Today marks exactly 100-days until my 42nd birthday on December 18th.** After many lists of possible projects, many conversations with the trusted advisors in my life (including my therapist), and lots of wishy-washiness, I’ve decided that I’m going to write a minimum of 1000 words per day every day for those 100-days. Writing gives me so much. Along with running or a deep conversation with a friend, it’s a place I can go to find flow, losing all sense of time and of self. Who I really am is best expressed in writing. It reveals and sorts the jumbled thoughts. It unites the head and heart. I come alive when I’m writing in a way I’m not alive any other time of my day.*** I never once after writing wished I hadn’t taken the time to. My skin is coming alive with the tingles just thinking about it. 

Pictures from my 41st of hikes with girlfriends and breakfast food - two of my favorite things.

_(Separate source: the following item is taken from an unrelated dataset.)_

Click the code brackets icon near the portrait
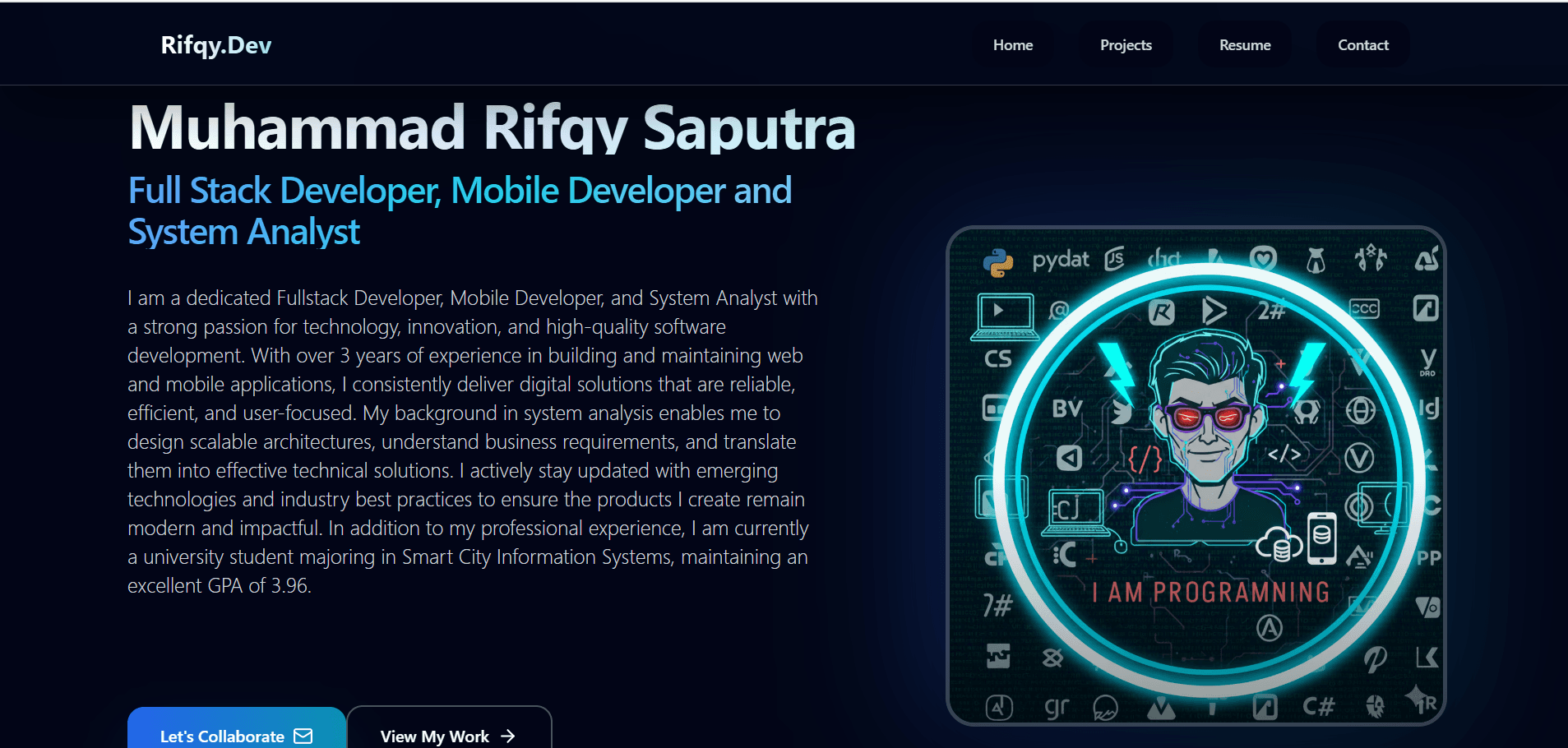 click(x=1284, y=455)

I called an audible at this last minute that I will not post everything I write, although I intend to post much of it. As I shared from the very beginning, these chronicles are, for me above all - a form of therapy and preservation of memory of all that has happened. It feels sacred for me to reserve the right to hold onto some writing for myself. Oh boy, am I SO freakin’ stoked and curious about what I will write, especially when I really don’t feel like it. What sort of weird memories are locked in this funny little brain of mine? I know, I know - this all reads maybe a touch self-indulgent but fuck it. May we all be able to share our greatest passions and gifts with the world without the baggage of judgment or martyring need for humility. The world needs you now more than ever to share who you are and take action from your guts and heart. Ahhh, what a delight to enter the mystery, to moor my ship to a tiny, beautiful purpose that transcends the painted corner of being a cancer patient. 

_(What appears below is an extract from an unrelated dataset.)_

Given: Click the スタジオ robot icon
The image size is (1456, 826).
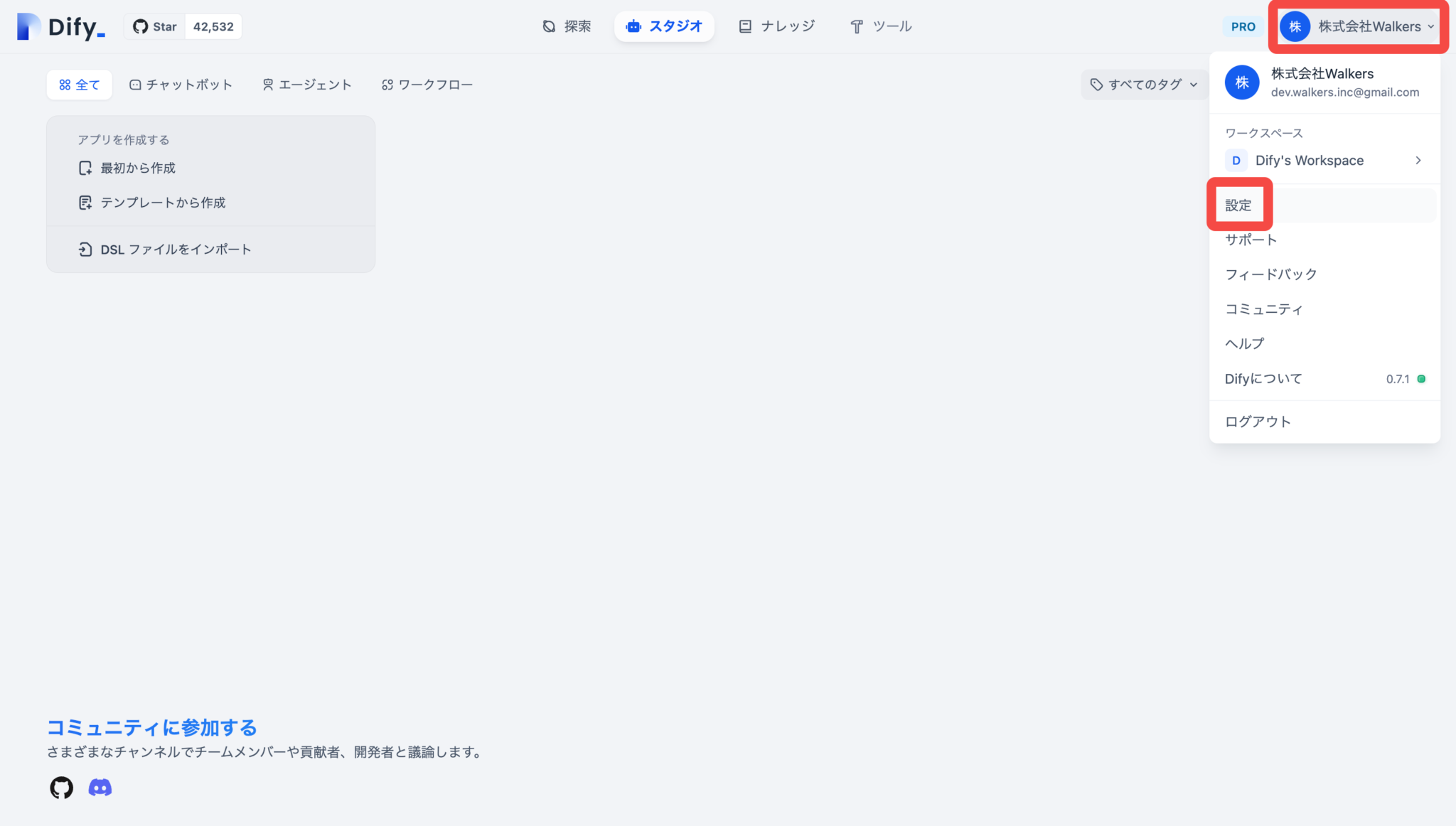Looking at the screenshot, I should [x=633, y=26].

If you’re interested in embarking on your own 100-day project, I’d love to have friends along the way to share the experience with. You can always message me on Instagram or email me HERE. You can rest assured I’ve maxed out on ship-related metaphors to put up with. You’re welcome. 

NOTES: 

** Birthdays are for indulging in everything that you love about yourself and your life. Think favorite people, favorite foods, favorite activities. Whenever someone tells me they don’t celebrate or it’s no big deal, I get visibly frazzled and rarely can hold myself back from a rant. It’s the closest I’ll ever get to fighting someone. A loud exclaiming of “YOU’RE ALIVE!” combined with a vigorous shoulder shake is part of the Hayley-birthday-rant package deal. I’m just trying to change hearts and minds out there, people. If cancer doesn’t kill me, properly celebrating birthdays will 100% be the hill I die on. 

*** Do you have something that makes you feel this way? Share in the comments below. Seriously, could not be more interested in passionate people talking about their passions, no matter what it is. When a passionate person is talking about passion their passion, I can most see God/their nature/the Great Spirit at its full expression (which is always love).

Cucumber lime Gatorade is Evan’s new favorite thing. Don’t knock it till you try it but, yeah, it sounds gross to me too.